Contre le libéral-étatisme : Pierre Chappaz débat avec Gaspard Koenig

Liberté (Crédits : Alban Gonzalez, licence CC-BY-NC 2.0), via Flickr.

Ce que souhaitent la plupart des libertariens, ce n’est pas la disparition de l’État, mais une cure d’amaigrissement radicale, couplée à un programme de gymnastique exigeant.

Par Pierre Chappaz.

Liberté (Crédits : Alban Gonzalez, licence CC-BY-NC 2.0), via Flickr.
Liberté (Crédits : Alban Gonzalez, licence CC-BY-NC 2.0), via Flickr.

 

La réponse de Gaspard Koenig à mon billet « Identité et liberté, lettre à Gaspard Koenig » me déçoit, mais je ne suis pas surpris, et au contraire, je me sens conforté dans mes positions par la faiblesse de son argumentation. Le débat entre libéraux, qui semble attrister Gaspard Koenig, est utile et légitime.

Le jeune philosophe est le « bon client » libéral de tous les médias français, qui apprécient sa petite musique, franchement libertaire sur le plan sociétal, et adorablement ambigüe sur le plan économique.
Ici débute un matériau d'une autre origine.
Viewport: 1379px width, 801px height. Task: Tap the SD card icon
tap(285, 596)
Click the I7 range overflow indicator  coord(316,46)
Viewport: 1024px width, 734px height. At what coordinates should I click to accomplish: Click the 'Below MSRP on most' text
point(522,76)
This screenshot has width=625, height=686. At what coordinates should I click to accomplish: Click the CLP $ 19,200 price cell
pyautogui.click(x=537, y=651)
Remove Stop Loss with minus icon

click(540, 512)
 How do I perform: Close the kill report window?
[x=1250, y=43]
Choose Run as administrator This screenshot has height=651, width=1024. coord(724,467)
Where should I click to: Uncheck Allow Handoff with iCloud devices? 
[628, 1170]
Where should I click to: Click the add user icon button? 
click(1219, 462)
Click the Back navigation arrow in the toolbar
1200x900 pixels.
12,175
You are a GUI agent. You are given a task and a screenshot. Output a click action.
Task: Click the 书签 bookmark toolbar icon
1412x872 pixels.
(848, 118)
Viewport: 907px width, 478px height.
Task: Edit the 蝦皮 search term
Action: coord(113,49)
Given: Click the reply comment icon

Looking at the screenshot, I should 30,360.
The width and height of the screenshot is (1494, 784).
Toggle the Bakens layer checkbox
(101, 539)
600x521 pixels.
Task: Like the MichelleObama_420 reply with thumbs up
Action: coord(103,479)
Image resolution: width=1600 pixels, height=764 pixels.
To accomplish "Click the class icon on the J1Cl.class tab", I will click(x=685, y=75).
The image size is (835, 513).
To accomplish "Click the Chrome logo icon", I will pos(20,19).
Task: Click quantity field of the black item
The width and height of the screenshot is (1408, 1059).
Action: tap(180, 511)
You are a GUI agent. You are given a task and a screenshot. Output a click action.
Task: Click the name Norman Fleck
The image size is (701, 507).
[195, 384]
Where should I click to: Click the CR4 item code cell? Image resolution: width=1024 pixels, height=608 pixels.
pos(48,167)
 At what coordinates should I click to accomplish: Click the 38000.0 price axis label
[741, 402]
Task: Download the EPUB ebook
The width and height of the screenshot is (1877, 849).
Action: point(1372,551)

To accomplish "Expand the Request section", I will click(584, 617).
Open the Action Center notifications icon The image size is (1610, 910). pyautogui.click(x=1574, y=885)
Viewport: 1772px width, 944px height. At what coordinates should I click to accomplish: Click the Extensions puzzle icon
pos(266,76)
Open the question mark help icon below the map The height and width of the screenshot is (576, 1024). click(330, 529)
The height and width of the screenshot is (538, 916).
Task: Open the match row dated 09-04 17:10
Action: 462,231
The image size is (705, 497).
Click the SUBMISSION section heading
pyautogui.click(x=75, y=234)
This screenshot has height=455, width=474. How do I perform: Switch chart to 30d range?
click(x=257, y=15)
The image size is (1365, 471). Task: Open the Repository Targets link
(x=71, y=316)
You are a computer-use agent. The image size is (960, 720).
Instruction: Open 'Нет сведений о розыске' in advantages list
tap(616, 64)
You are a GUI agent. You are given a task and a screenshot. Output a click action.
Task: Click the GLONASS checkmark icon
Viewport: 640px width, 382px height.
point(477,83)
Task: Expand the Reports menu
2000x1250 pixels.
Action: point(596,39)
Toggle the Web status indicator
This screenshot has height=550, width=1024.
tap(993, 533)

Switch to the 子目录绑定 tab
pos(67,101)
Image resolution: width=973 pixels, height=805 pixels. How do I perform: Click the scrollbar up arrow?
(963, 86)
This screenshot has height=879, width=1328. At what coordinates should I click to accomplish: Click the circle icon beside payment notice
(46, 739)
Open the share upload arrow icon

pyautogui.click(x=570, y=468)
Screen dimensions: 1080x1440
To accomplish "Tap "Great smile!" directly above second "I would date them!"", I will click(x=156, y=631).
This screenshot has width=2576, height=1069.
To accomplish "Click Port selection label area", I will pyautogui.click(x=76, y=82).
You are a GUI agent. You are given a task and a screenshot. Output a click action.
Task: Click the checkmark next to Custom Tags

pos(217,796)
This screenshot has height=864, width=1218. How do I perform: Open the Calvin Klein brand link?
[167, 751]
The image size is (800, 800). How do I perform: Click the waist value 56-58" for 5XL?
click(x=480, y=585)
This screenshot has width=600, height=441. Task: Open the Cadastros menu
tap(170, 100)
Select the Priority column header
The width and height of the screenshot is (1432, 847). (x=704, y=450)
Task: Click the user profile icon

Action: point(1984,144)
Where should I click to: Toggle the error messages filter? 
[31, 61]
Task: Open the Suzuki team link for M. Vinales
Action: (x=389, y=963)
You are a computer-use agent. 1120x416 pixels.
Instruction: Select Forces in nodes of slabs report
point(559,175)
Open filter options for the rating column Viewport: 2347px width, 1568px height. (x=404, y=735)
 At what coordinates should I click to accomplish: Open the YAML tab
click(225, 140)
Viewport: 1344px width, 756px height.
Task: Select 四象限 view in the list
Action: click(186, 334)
La synthèse collectiviste-libertaire plaît toujours autant aux journalistes, qui ont besoin de renouveler leurs invités, on a assez vu Dany Cohn-Bendit.

Un libéral, auréolé de son passé de rédacteur des discours de Christine Lagarde, qui explique que la solution à la crise c’est de faire défaut sur la dette, c’est nouveau et intéressant ! Personne n’y avait pensé, à part Jean-Luc Mélenchon, et pourtant c’est tellement simple… on oublie, la dette, pfuit !

Koenig explique aussi que « les libéraux défendent depuis une dizaine d’années le revenu universel ». Je considère cette idée comme une énième utopie socialiste, pas comme une idée libérale, dans un pays, la France, où l’État et son dispositif de clientélisme et d’assistanat consomme déjà 57% de la richesse nationale.

Le philosophe libéral-étatiste véhicule également la vieille antienne sur la « disparition du travail » du fait des robots. Reparlons-en dans quelques années quand chacun aura enfin constaté que les pays qui subissent le chômage de masse sont les pays mal gérés et étouffés sous le poids de l’État comme la France, l’Italie et l’Espagne.

Koenig aurait mieux fait de ne pas me répondre, plutôt que de caricaturer mes positions en me dépeignant comme un partisan des sociétés primitives à la sauce Guaranis d’Amazonie. Ce que souhaitent la plupart des libertariens, ce n’est pas la disparition de l’État, mais une cure d’amaigrissement radicale, couplée à un programme de gymnastique exigeant, pour traiter ce problème d’obésité de l’administration, qui étouffe littéralement la société.

Dans un pays comme la France ou le secteur privé, réduit à 43% de la richesse nationale, ne fait plus aucune croissance depuis des années, l’heure n’est pas à la promotion du « jacobinisme libéral », mais à la promotion de la liberté, celle des individus écrasés de taxes et de réglementations, ou assistés tels de grands drogués, et celle des entreprises qui ont tant perdu de leur compétitivité sur les marchés mondiaux.

Revenir d’un État obèse à un État léger, concentré avant tout sur ses fonctions régaliennes, notamment la sécurité intérieure et extérieure, la loi et la justice, c’est le cœur du libéralisme. Cet objectif modeste est pourtant utopiste en France, ou aucun homme ou femme politique ne sera sans doute jamais élu(e) sur un programme à la Margaret Thatcher.

Pour que peut-être un jour cela change, il faut sortir le débat sur le libéralisme de la diabolisation « ultralibérale » et de la confusion « libérale-médiatique ».